Furthermore, Gartner forecasts that by 2024, Low-Code will account for more than 65 percent of all application development activity. One of the causes is that Covid-19 enhanced the pressure on businesses to digitally transition, which boosted the demand for quicker software development and customized solutions.

A recent survey conducted by TechRepublic was able to show that startups are willing to use and continue to embrace the NCLC platforms. Results depicted that 20 percent of businesses want to use NCLC platforms within the next 12 months, and 47 percent of businesses already do so (https://www.techrepublic.com/article/survey-low-code-and-no-code-platform-usage-increases/ ).

Furthermore, it was noted that numerous VCs included no- and low-code startups in their fundamental investing tenets and that these same investors appear to be stepping up their investments in start-up businesses that adhere to the ethos. https://techcrunch.com/2020/09/05/how-one-vc-firm-wound-up-with-no-code-startups-as-part-of-its-investing-thesis/

The majority of VCs follow the artists and repertoire (A&R) model employed by record labels, which look for the one band or artist that will seal the deal with the label. Similar to this, VCs are searching for one or two gold nuggets, such as Dropbox or YouTube, that will significantly increase their initial investment. However, entrepreneurs may now reach the market much more quickly and inexpensively thanks to the lack of coding. Thus, no-code or low-code startups will continue to grab the attention of investors.

Thus, it can be said that the market is expanding and that there is a raising need for software solutions. This trend is also being noticed by business angels and venture capitalists, who are increasingly investing in this sector. For example, with the addition of Steadfast Capital Management, Insight Partners, and Redpoint, Pipefy has raised around 137 million US dollars. Pipefy is a business that specializes in low-code workflow management and can automate a wide range of procedures, including IT support requests, purchasing, and staff onboarding.
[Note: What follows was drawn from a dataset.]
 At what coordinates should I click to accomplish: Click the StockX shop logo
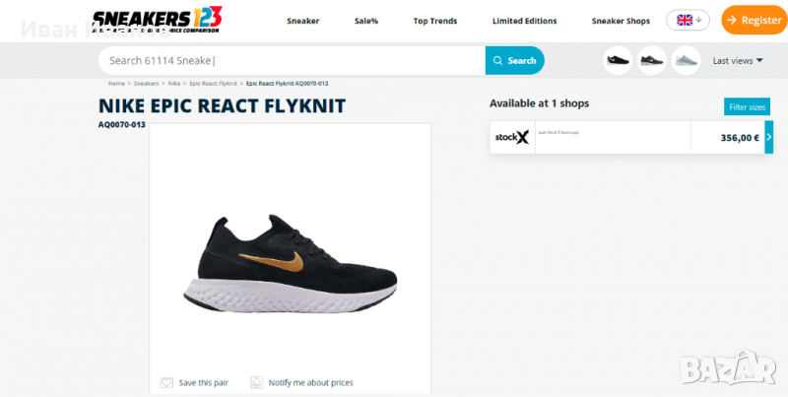tap(512, 137)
In conclusion, the NCLC movement is increasing and expanding. Numerous businesses have already integrated no- and low-code tools and will do so in the near future as the market is predicted to expand. No-code offers additional creative freedom in addition to the obvious cost and time savings while speeding up commercial and entrepreneurial outputs. All of this, along with increased VC investment, suggests that the no-code ecosystem has a very promising future. There is, therefore, no end to it, which could be considered a positive thing.